CER: What happens if Parliament rejects May's Brexit deal?

Theresa May's deal on Brexit is heading for defeat in Parliament. That could lead to no deal, the negotiation of a different deal, a general election, a second referendum – or MPs swallowing the package at the second attempt, writes Charles Grant.

[...]Defeat could well lead to May resigning or to a leadership challenge. If there is a challenge after a parliamentary defeat, it would stand a greater chance of success than one in the next few days. If she falls, her party would need to telescope its process for choosing a leader, normally a couple of months, into a few weeks, given the urgency of Brexit. 

But the arrival of a new leader would not change the parliamentary arithmetic of the Brexit deal. The EU would not reopen the withdrawal agreement, whatever a new British prime minister wanted. And any prime minister who pushed for no deal would be defeated in Parliament, since a large majority of MPs are determined to avoid that outcome. Therefore the new prime minister, whatever his or her political slant, would be faced, like May, with the difficulty of getting the deal through Parliament. The EU might indulge the new leader by allowing him or her to tweak the political declaration, to make it more appealing to one or other faction in Parliament. But MPs would have to vote again on essentially the same deal, and there would remain a large chance of it being defeated once more.

If Parliament votes against the deal, there are just five possible outcomes.

First, the default option is for the UK to leave without a deal. This outcome could come in the form of a managed no deal, whereby the two sides acknowledge the UK’s inability to ratify a withdrawal agreement, at least for the foreseeable future, but take steps to avoid the worst sorts of disruption for businesses and citizens. There could be mini-deals on aviation, citizens’ rights, insurance contracts, border controls and so on; the UK might pay part of the £39 billion that it has promised to the EU, to generate goodwill. The European Commission has sought to prevent discussions between the member-states and the UK on ways to reduce the pain of no deal, so that that outcome does not become attractive to the UK. If no deal really became likely, however, the EU would probably soften its approach. 

But no deal could also turn out to be acrimonious and very hard, with the UK paying no money and the EU rejecting mini-deals. Such an outcome is unlikely, since those responsible for the chaos would soon become unpopular with their voters; also, the financial markets’ reaction would be more extreme, with a sharp weakening in the value of the pound.

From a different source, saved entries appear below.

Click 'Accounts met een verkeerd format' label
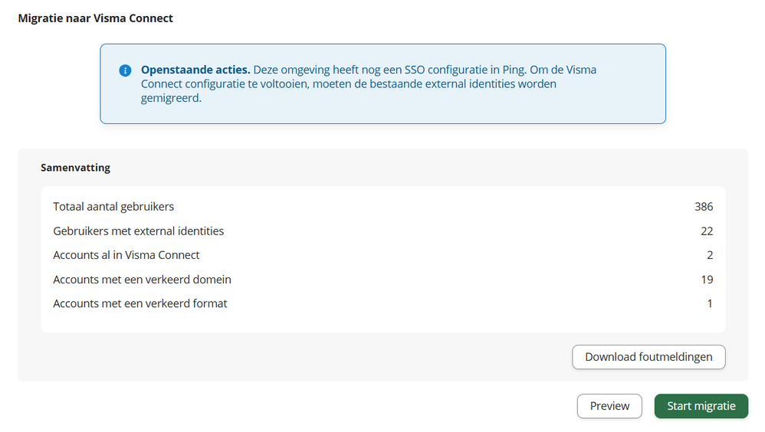The height and width of the screenshot is (432, 765). (140, 303)
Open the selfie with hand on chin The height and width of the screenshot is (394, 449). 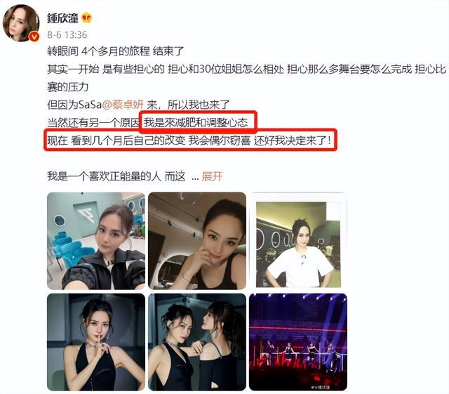pos(197,241)
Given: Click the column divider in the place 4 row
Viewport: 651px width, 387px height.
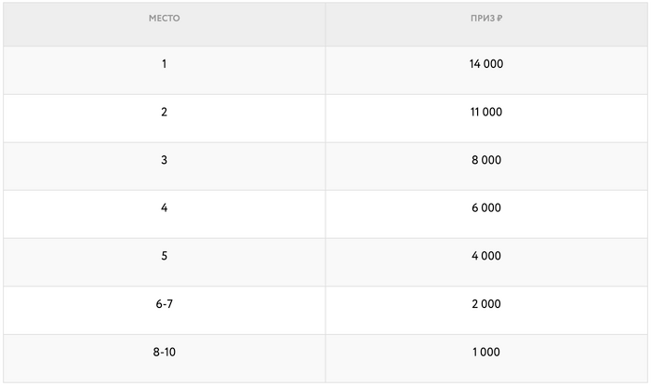Looking at the screenshot, I should 326,214.
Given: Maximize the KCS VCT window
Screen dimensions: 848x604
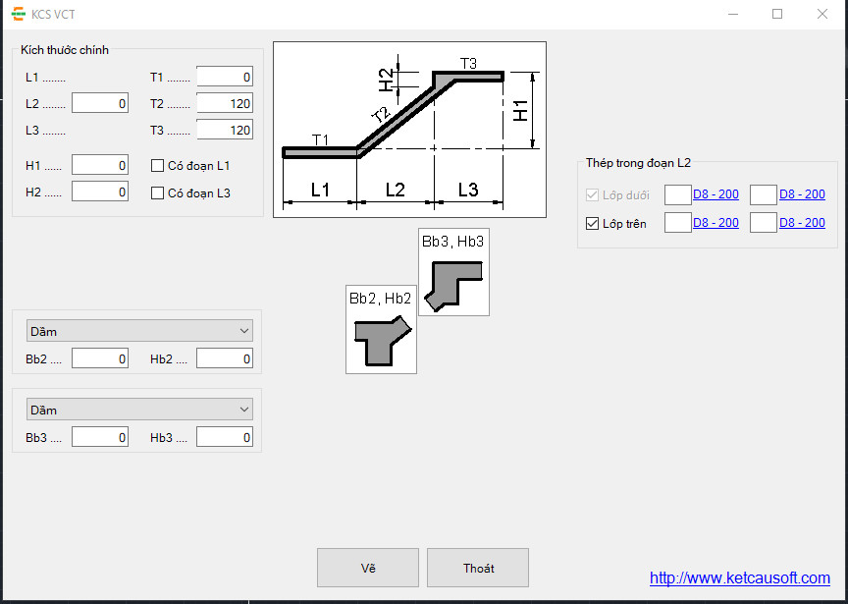Looking at the screenshot, I should tap(777, 15).
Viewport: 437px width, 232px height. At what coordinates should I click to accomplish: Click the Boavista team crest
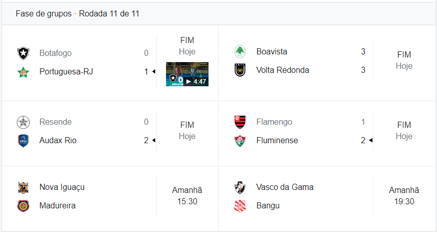pos(240,51)
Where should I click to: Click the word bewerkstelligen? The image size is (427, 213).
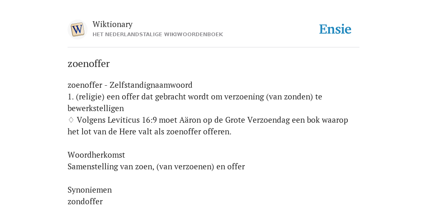(95, 109)
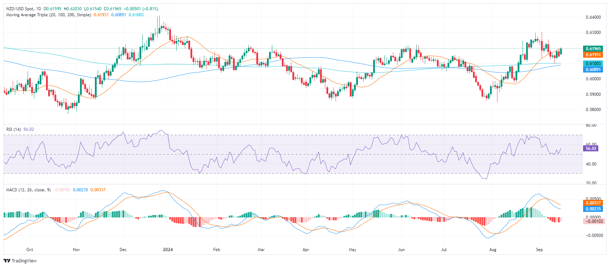This screenshot has height=267, width=610.
Task: Click the 2024 label on time axis
Action: click(168, 250)
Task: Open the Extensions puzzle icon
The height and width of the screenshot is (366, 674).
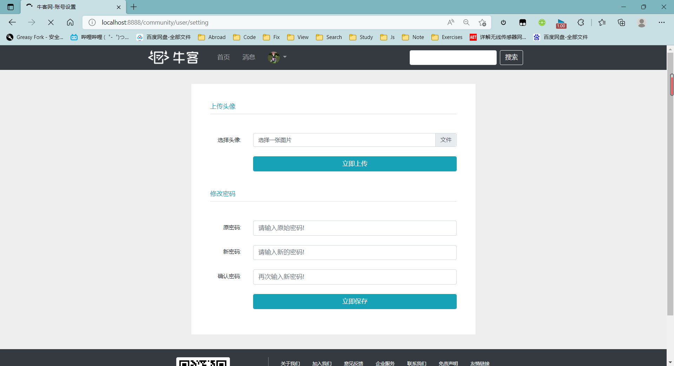Action: 581,22
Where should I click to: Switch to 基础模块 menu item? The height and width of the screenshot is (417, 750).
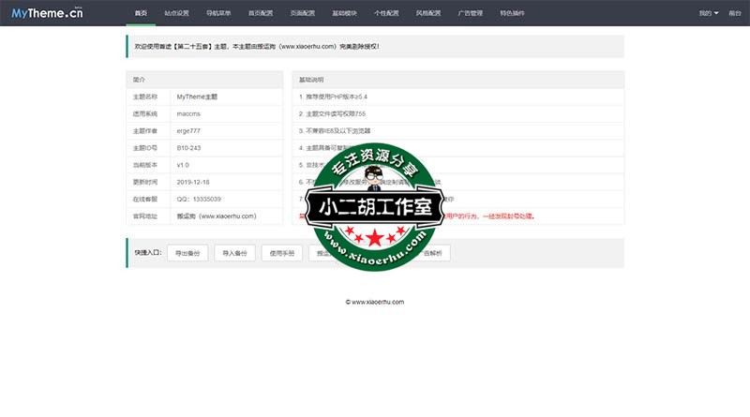[x=344, y=14]
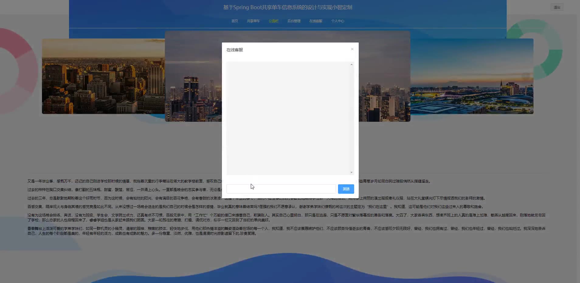580x283 pixels.
Task: Open the 后台管理 nav item
Action: click(294, 21)
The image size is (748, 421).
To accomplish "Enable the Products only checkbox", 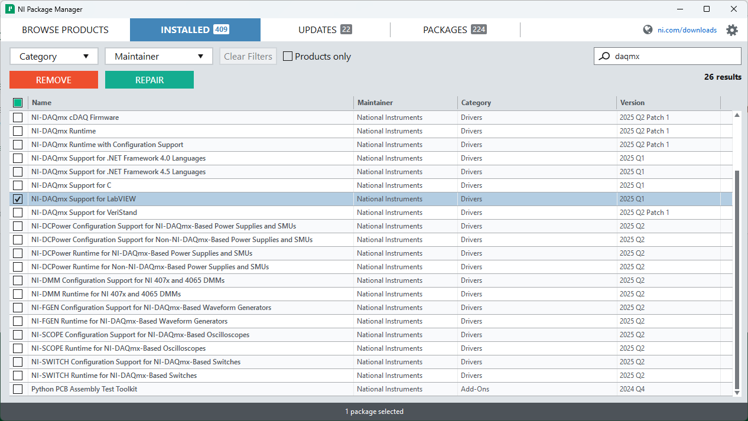I will pos(288,56).
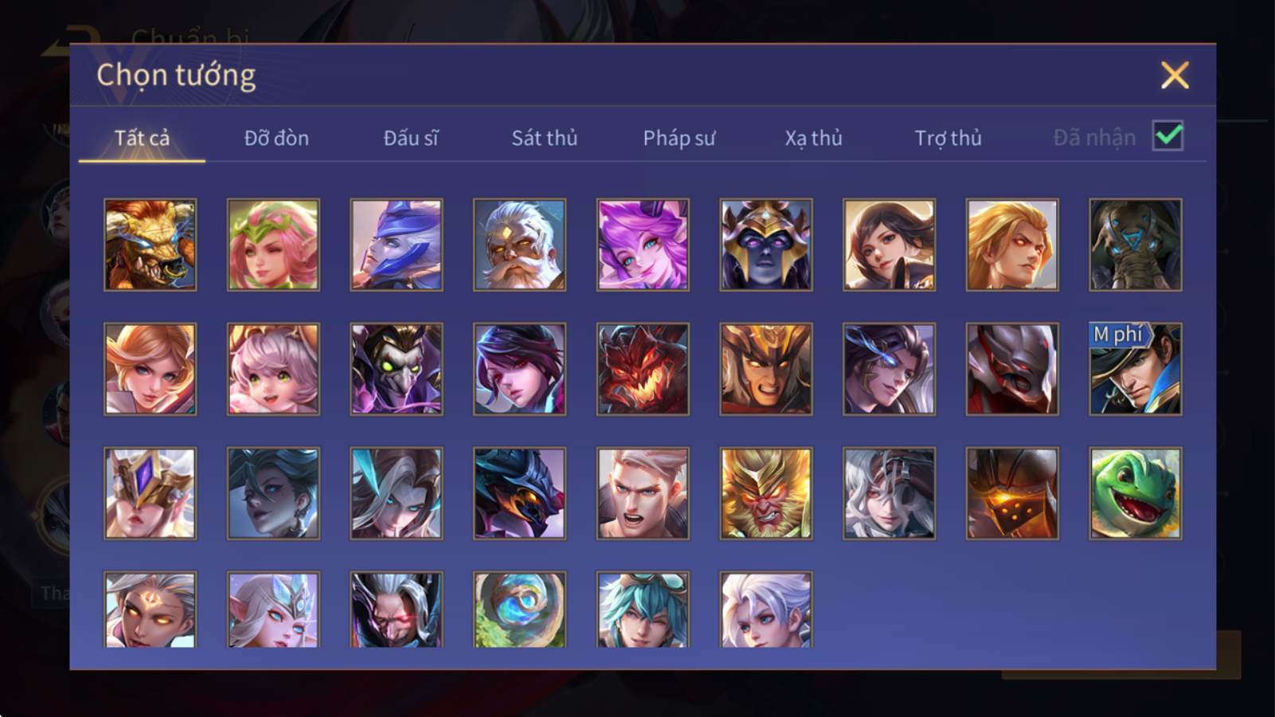The width and height of the screenshot is (1275, 717).
Task: Show the 'Pháp sư' hero category
Action: point(679,138)
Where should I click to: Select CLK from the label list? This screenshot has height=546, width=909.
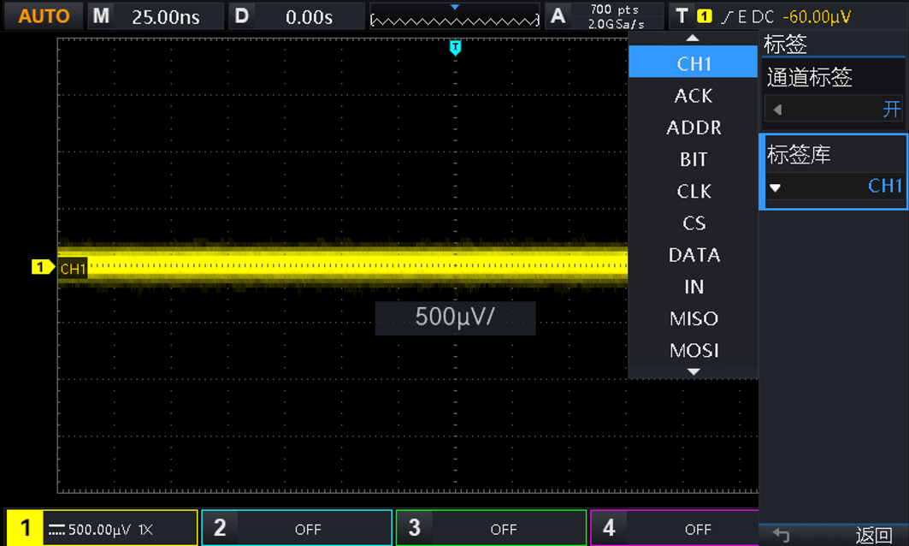coord(694,192)
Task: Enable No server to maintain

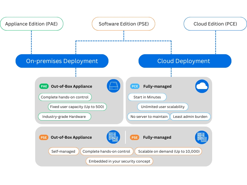Action: (x=148, y=116)
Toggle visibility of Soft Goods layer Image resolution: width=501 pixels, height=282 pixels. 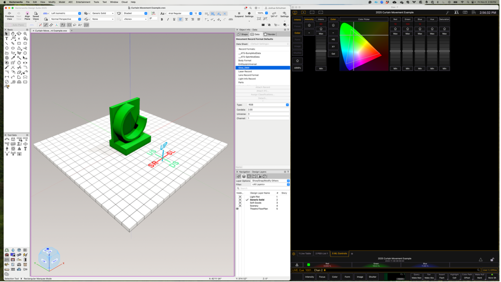click(240, 203)
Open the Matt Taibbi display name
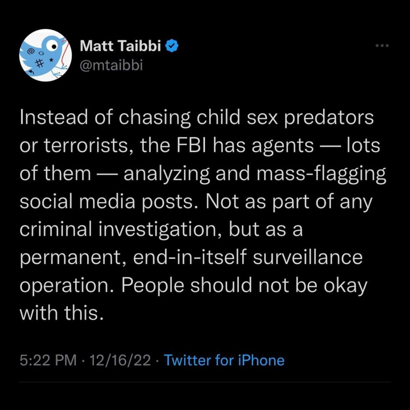The image size is (410, 410). click(x=121, y=47)
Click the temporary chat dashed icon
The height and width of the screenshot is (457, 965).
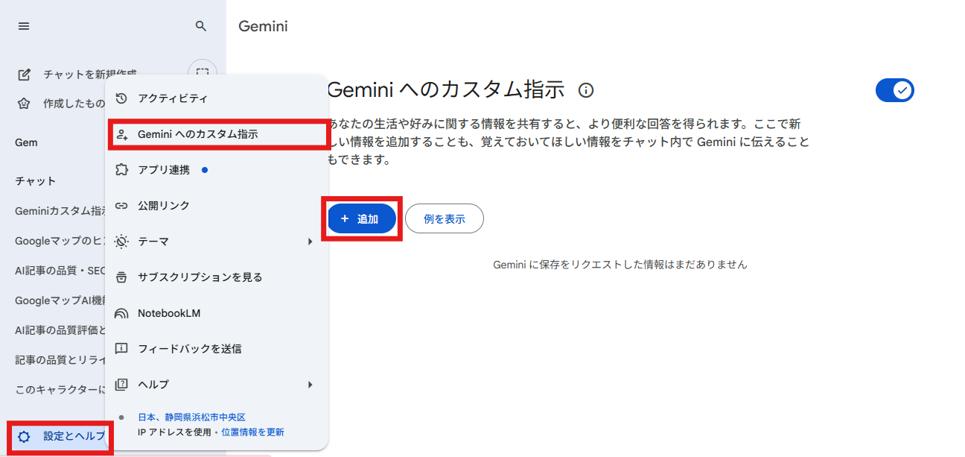[x=202, y=72]
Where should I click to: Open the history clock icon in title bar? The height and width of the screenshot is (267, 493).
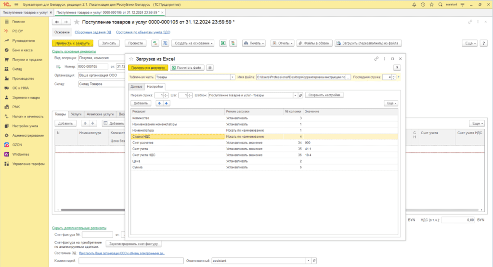click(x=423, y=4)
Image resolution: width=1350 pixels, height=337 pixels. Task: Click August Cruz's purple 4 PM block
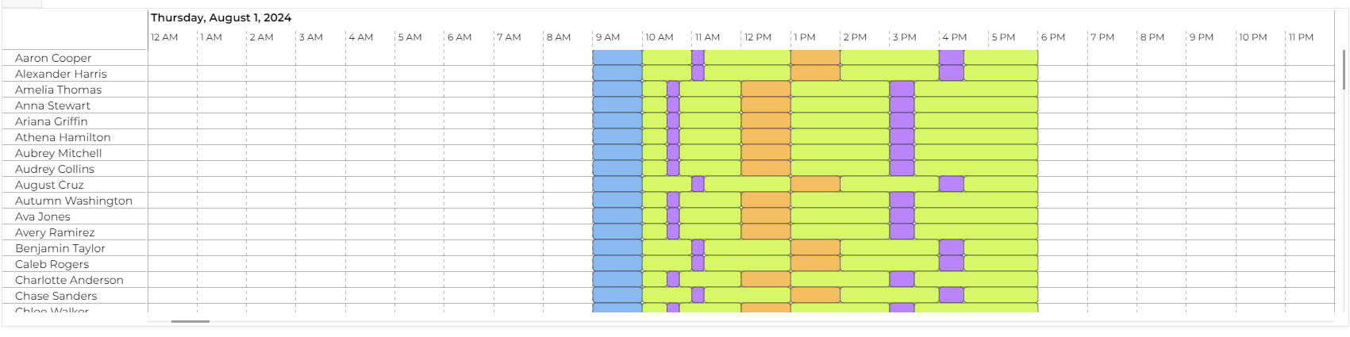(951, 185)
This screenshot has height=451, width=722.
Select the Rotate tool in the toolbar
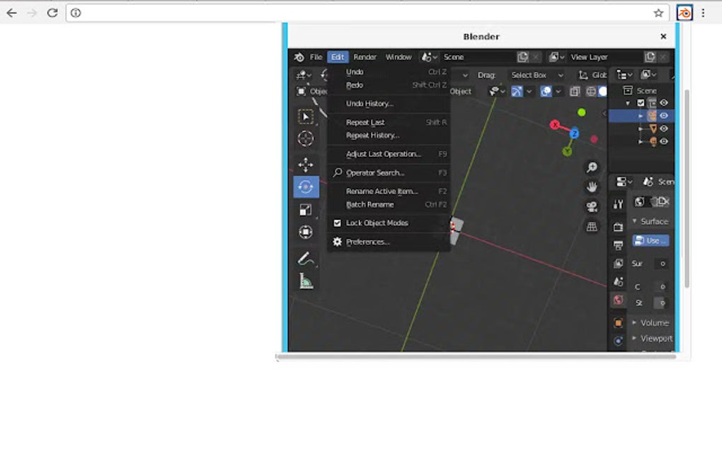click(x=306, y=187)
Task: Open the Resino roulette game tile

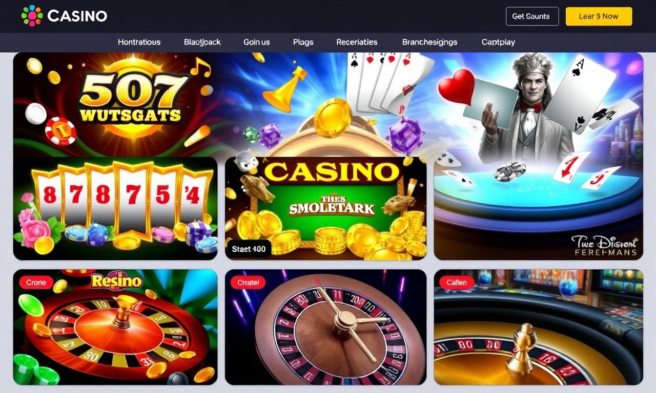Action: tap(115, 327)
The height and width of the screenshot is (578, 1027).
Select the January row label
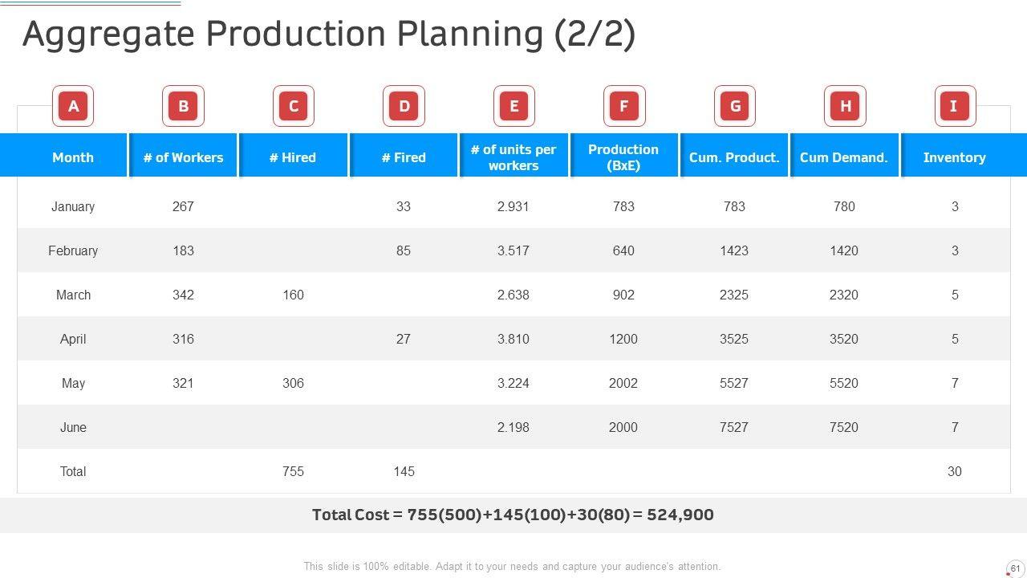tap(73, 206)
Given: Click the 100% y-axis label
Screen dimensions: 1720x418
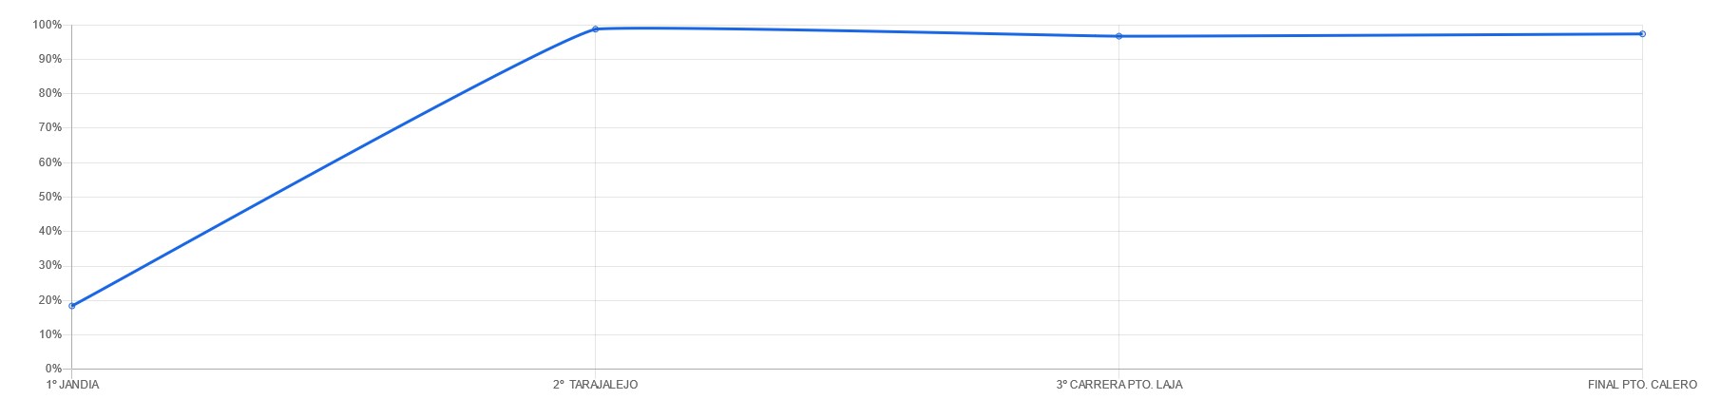Looking at the screenshot, I should click(47, 25).
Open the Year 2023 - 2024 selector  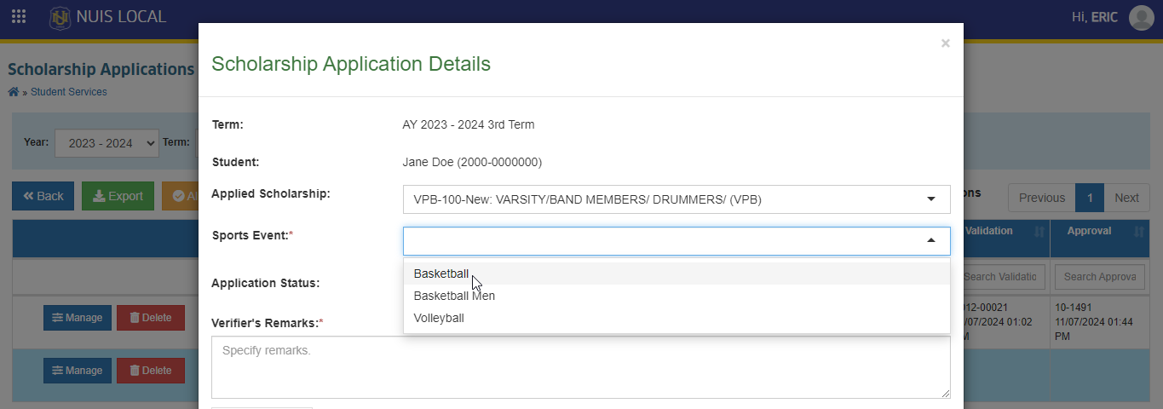(x=107, y=143)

Neither the EU nor the UK – unless by some chance the prime minister was an extreme Brexiteer – would welcome no deal, and if that outcome loomed they would probably try to continue negotiating to find an alternative. But no deal cannot be ruled out if Parliament votes down May’s package.

Option two is that Parliament urges the British government to go back to the EU and achieve a better deal. The Labour Party takes this line, arguing for the UK to negotiate a permanent customs union. And there is a majority in Parliament for a softer Brexit, including a customs union and, for many MPs, a future relationship that is closer to the Norway model than to the Canada model. Because the EU wants to encourage Parliament to vote for May’s deal, the Union says it would not agree to reopening the Brexit package. It certainly means that when it comes to the withdrawal agreement, which is a treaty. But it might agree to revise the political declaration, which is non-binding and covers the future relationship. If the UK shifts its red lines, the EU could agree to a political declaration sketching out a closer future relationship. Such a deal would still incur strong parliamentary opposition from Tory Brexiteers who oppose the withdrawal agreement and its backstop, but would be more likely to pass muster with Labour MPs.

A variant of this option is discussed by increasing numbers of Labour and Conservative MPs: going all the way to ‘Norway’. The UK would join the European Free Trade Association (EFTA) in order to remain in the European Economic Area (EEA) post-Brexit, and thus in the EU’s single market. The case for Norway is that both Leavers who want a Canada-style FTA and Remainers who want to stay close to the EU would prefer it to the chaos of no deal. The Leavers would see it as an interim step for a few years – and more comfortable than the withdrawal agreement’s transitional provisions – while they negotiated an FTA. 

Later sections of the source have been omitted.